Interview: Sulaiman Shahabuddin, Regional CEO, Aga Khan Health Services, East Africa
What is being done to improve the enforcement of health care standards for private facilities?
SULAIMAN SHAHABUDDIN: The Ministry of Health, Community Development, Gender, Elderly and Children (MoH) is the agency responsible for the enforcement of standards, both in the public and private sectors. The MoH does this through various mechanisms, such as spot checks and registration requirements. Private sector institutions can act as a catalyst to improve health care standards, and as the health care sector continues to expand it is evident that the two drivers of growth are capacity building and education, the latter in the form of medical and nursing schools.
How can Tanzania ensure it attains health-related Sustainable Development Goals (SDGs) while promoting nutrition, health and well-being?
SHAHABUDDIN: Population health programmes, primary care and health systems, and preventative health and screening programmes are all key priorities for the health care system, as is a well-functioning referral network. Aside from this, plenty of funding for HIV/AIDS across the country exists, but palliative and home-based care for the elderly require more facilities. Public-private partnerships targeted at these areas, if constructed properly, can be a major contributor in achieving SDGs.
How can private facilities improve outpatient access to health care?
SHAHABUDDIN: The provision of low-cost care really comes down to care models and to some extent also the health care financing structure. There are various models, which have been piloted across countries to provide low-cost care. The model that we have adopted at Aga Khan Hospital clinics, for instance, is that of differential pricing. This allows us to price services according to population group. In this model the hospital clinic in an affluent neighbourhood subsidises the clinic in a comparatively poorer neighbourhood.
Have chronic diseases placed a greater burden on the health sector?
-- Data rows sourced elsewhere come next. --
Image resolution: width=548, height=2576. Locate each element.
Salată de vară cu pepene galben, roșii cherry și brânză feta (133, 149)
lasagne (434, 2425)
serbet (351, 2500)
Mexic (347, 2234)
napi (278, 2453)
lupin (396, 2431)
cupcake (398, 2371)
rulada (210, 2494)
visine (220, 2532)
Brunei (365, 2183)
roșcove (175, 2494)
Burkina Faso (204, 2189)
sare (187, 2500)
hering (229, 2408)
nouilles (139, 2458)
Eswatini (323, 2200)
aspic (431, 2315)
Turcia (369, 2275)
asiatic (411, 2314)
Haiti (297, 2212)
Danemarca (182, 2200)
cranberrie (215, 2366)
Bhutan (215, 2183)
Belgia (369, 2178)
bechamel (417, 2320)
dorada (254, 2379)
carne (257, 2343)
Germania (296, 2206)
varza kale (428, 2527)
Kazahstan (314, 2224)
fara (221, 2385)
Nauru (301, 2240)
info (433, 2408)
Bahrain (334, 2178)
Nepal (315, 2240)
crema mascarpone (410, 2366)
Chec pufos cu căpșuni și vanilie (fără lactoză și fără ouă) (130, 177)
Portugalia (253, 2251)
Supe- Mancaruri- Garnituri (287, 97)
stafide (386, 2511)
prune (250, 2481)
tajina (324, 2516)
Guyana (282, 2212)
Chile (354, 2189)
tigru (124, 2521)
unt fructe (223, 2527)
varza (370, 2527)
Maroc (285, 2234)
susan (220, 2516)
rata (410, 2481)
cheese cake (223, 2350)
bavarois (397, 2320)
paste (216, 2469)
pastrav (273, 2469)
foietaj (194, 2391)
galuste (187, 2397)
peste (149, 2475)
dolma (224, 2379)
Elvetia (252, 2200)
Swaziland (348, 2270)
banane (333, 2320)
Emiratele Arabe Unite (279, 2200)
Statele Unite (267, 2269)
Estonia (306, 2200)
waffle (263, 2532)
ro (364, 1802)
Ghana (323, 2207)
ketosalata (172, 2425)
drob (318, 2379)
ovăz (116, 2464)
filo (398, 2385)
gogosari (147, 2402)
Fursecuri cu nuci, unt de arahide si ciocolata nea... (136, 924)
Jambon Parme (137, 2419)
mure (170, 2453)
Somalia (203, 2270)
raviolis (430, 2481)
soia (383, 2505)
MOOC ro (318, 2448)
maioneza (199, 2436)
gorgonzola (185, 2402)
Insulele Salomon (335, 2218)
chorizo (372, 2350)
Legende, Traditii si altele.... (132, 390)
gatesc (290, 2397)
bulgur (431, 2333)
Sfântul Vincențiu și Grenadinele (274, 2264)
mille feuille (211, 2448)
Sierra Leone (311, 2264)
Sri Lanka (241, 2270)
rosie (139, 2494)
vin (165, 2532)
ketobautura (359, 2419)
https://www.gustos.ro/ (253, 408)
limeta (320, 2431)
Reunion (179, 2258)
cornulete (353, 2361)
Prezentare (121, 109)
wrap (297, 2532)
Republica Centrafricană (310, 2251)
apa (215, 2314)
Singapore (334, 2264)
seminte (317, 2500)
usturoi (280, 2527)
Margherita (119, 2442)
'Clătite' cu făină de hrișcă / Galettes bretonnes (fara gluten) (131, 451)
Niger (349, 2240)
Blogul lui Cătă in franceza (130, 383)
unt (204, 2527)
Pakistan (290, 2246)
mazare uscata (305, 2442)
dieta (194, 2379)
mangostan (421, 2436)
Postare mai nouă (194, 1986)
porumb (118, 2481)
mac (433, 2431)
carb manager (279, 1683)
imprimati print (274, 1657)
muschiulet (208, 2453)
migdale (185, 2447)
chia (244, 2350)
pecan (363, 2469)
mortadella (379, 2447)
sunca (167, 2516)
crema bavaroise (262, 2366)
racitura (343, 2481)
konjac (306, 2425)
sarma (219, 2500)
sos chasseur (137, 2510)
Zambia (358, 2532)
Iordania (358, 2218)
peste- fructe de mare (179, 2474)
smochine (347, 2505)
SHAHABUDDIN: Chronic diseases are on the rise in Tanzania. According to the World Health Organisation, 85,000 Tanzanians will die from cardiac-related diseases and 42,000 from various forms of cancer in 2030. This is a serious burden and dealing with it will require a rapid upgrade of the tertiary care and diagnostic landscape across the country. Today in Tanzania we have only two cardiac catheterisation (cath) labs. There are no linear accelerators in Tanzania, and therefore significant and quick investments will have to be made to improve the capacities of the country to deal with these problems. Another challenging situation that has arisen is that people are now living longer, but the doctor-to-patient ratio is decreasing. Over the course of the next three to five years, Tanzania’s health sector will need to produce more doctors. In the short term, however, this problem can only be solved by relaxing laws which regulate the possibility of health care professionals from more developed countries coming to work in Tanzania, which is currently somewhat restrictive.
What initiatives must authorities take to reduce the volume of imported pharmaceuticals?
SHAHABUDDIN: The MoH needs to provide incentives for establishing manufacturing units that will produce high-quality generic pharmaceuticals within Tanzania. In addition, hospitals should also be allowed to directly import from registered manufacturers, as it is estimated that only around 15% of pharmaceuticals on the world market are available inside the country. This proposed directive would result in a reduction of costs, and also where possible would eliminate the middleman from the supply chain.